The president then appoints Commissioners based on “suggestions” from member states.
They're not suggestions, they're appointments by the member states, although the commissioners are expected to act in the interests of Europe as a whole, rather than individual national interest.
It's worth noting that there are large policy areas where the Commission has no powers, most notably foreign policy.
It's unusual, but designed to keep a stake for all member nations and to provide stability. We can only imagine how a directly-elected Commission would play out.
The Guardian reckons Tom Watson is positioning himself to be a post-Corbyn caretaker leader.
I am so in disagreement with this.
People are still getting busted. Ask them if it is “de facto decriminalised”. Use a phone for personal safety.
No, I'm not saying people aren't getting busted. And the disproportionate impact of the law on Maori seems to be as much of a factor as ever (regrettably, race is still a key factor in who gets busted even in Colorado).
But the number of arrests and prosecutions for use and possession has been falling significantly, while use and possession haven't.
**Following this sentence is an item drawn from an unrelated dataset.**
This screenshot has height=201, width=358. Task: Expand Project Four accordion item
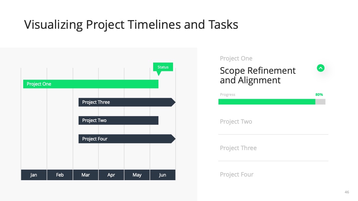point(273,174)
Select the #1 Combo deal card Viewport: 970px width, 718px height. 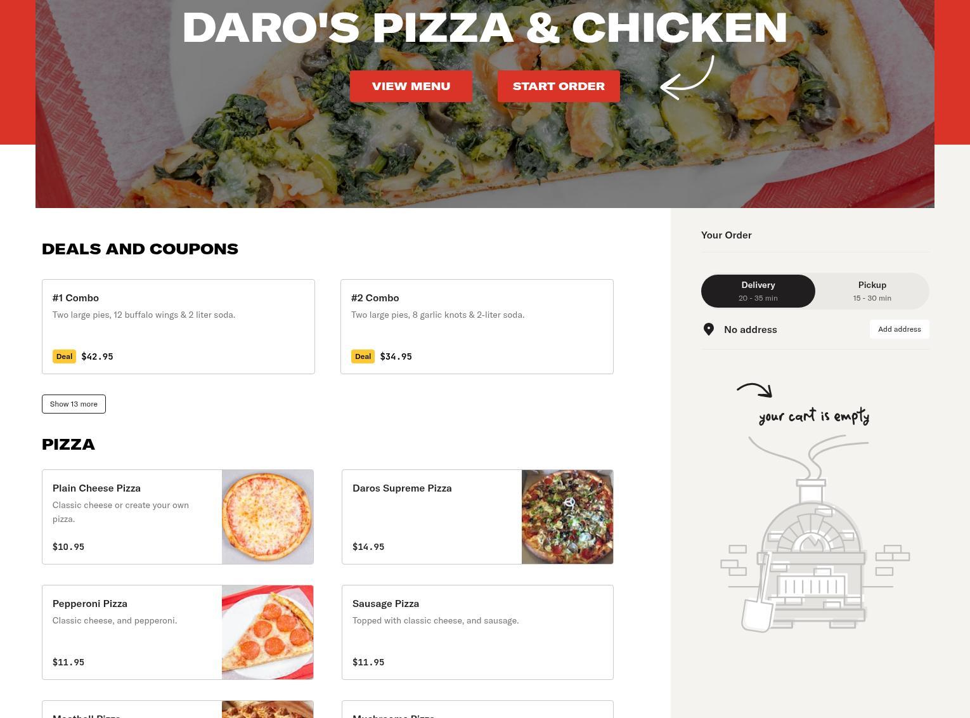coord(178,327)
Something is happening.
However this also means that big food and pharmaceutical corporate retailers aren't interested in breaking into the local cannabis market so all retailing and distribution is effectively local (which IMHO is a good thing for both consumers and retailers.)
That's a very interesting point.
Migrants refusing to assimilate, forming enclaves in order to launch us vs them culture wars.
Wow. In one sentence you just set the terms of a culture war and externalised the blame for it.
No one is obliged to "assimilate" to some mythical British ideal. One of Britain's historical strengths has been the vitality offered by immigrant cultures. And the image I have attached (click to enlarge) paints a rather different story as to who doesn't want to get along.
And meanwhile, among the Tories, Anna Sourbry on Boris Johnson:
"I don't honestly believe that he believed what he was saying to people ... I think he didn't think that they would win."